**Prompt**
Reproduce the whole listing that follows, character for character, and drop the images.

━━━

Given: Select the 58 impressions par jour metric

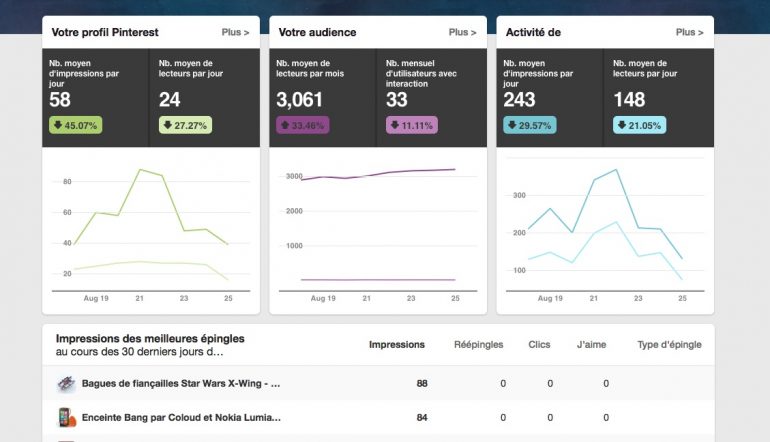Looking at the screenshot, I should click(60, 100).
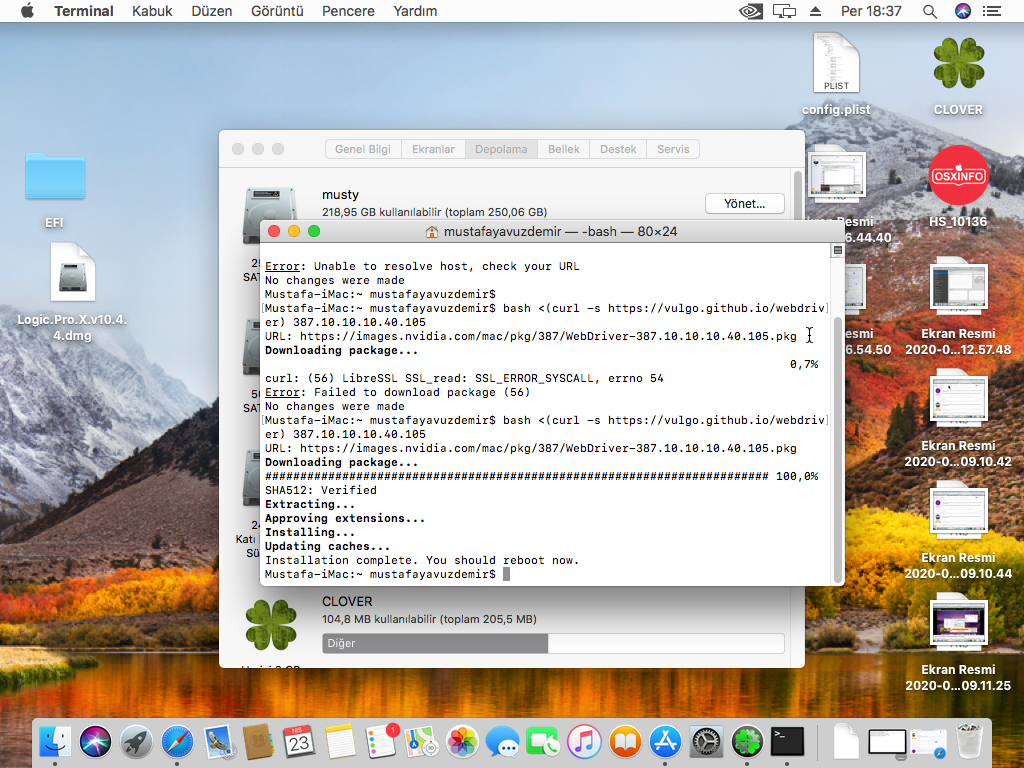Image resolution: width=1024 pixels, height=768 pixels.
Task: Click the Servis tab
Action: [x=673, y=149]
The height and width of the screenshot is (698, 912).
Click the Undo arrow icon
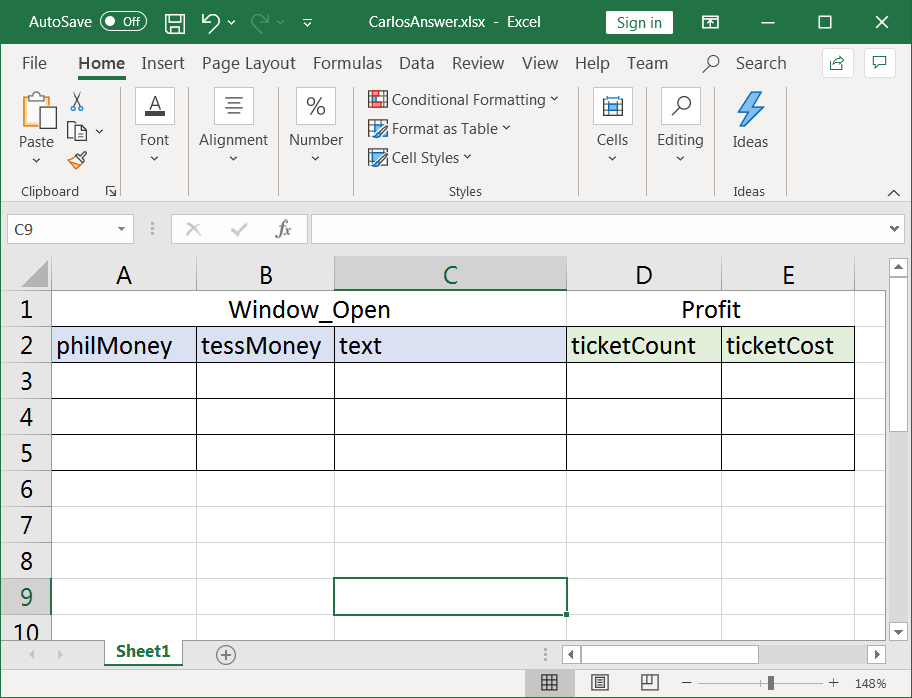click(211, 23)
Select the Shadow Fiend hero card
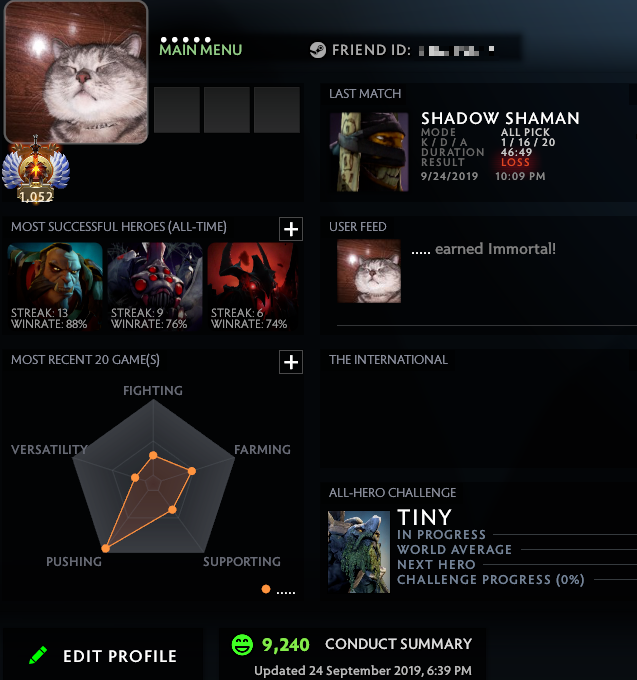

━━━

**Task output**
Given: Select the 58 impressions par jour metric

Looking at the screenshot, I should click(60, 100).
Image resolution: width=1024 pixels, height=768 pixels.
Task: Click the Servis tab
Action: [x=673, y=149]
The height and width of the screenshot is (698, 912).
Click the Undo arrow icon
click(211, 23)
Select the Shadow Fiend hero card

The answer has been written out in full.